Dans l’imaginaire populaire, ces professionnels de la comptabilité n’ont pas fait suffisamment preuve de perspicacité professionnelle en ne parvenant pas à déceler à temps les fraudes commises ou en préparation. Dans certains cas, ils sont même accusés d’avoir été complice pour camoufler les délits. Une certaine proximité entre le cabinet d’audit et le client est également dénoncée.
Le “Financial Reporting Bill” soumis à l’examen des députés répond à une attente urgente de plus de transparence et de responsabilité citoyenne de l’entreprise et de ceux censés veiller au respect des règles, notamment les auditeurs. Il ne faut surtout pas saper la confiance des investisseurs et du public dans les sociétés, surtout celles qui ont une influence perceptible au sein d’une industrie ou de l’économie.
Avec la nouvelle loi, l’Etat entend exercer un plus grand contrôle sur la profession d’expert-comptable et d’auditeur. Plus question de laisser aux seuls “chartered bodies” étrangers la tâche de traiter les cas de brebis galeuses locales. Le “Financial Reporting Council” (FRC) qui sera institué par la nouvelle législation, aura la responsabilité de faire respecter les règles de “financial reporting” selon les normes internationales. Il est habilité à vérifier les bilans financiers certifiés par les cabinets.
Une grogne se fait entendre chez certains auditeurs par rapport à ce point précis. Or, expliquent les auteurs du texte de loi, cette disposition existe déjà dans la loi : la responsabilité de ces opérations revient au “Registrar of Companies”. Ce dernier, faute de moyens adéquats, ne parvient toutefois pas à remplir convenablement ce rôle.
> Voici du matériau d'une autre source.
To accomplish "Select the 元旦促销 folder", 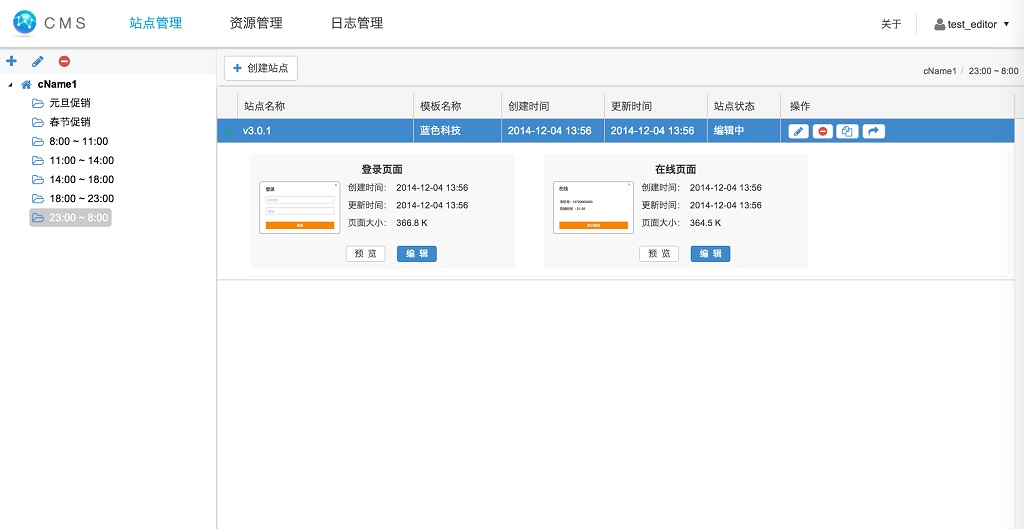I will pyautogui.click(x=69, y=103).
Le nouveau superviseur ne compte pas avoir la main trop lourde non plus. Dans un esprit de compromis, la loi fait place à l’autorégulation des experts-comptables. Le “Mauritius Institute of Professional Accountants” (MIPA) fera figure de Conseil de l’Ordre de ce corps de métier.
Le ministre des Services financiers et des affaires corporatives, Sushil Khushiram, qui pilote ce texte de loi, a voulu privilégier le consensus et le dialogue pour ne pas bousculer les choses. Les membres de la profession seront représentés dans toutes les instances qui seront instituées, pour que leur voix soit suffisamment écoutée.
Toujours est-il qu’auditeurs et comptables ne sauraient devenir les boucs émissaires de tous les maux du monde des affaires. La responsabilité de bonne gouvernance incombe en premier lieu aux conseils d’administration. Ceci est une autre bataille.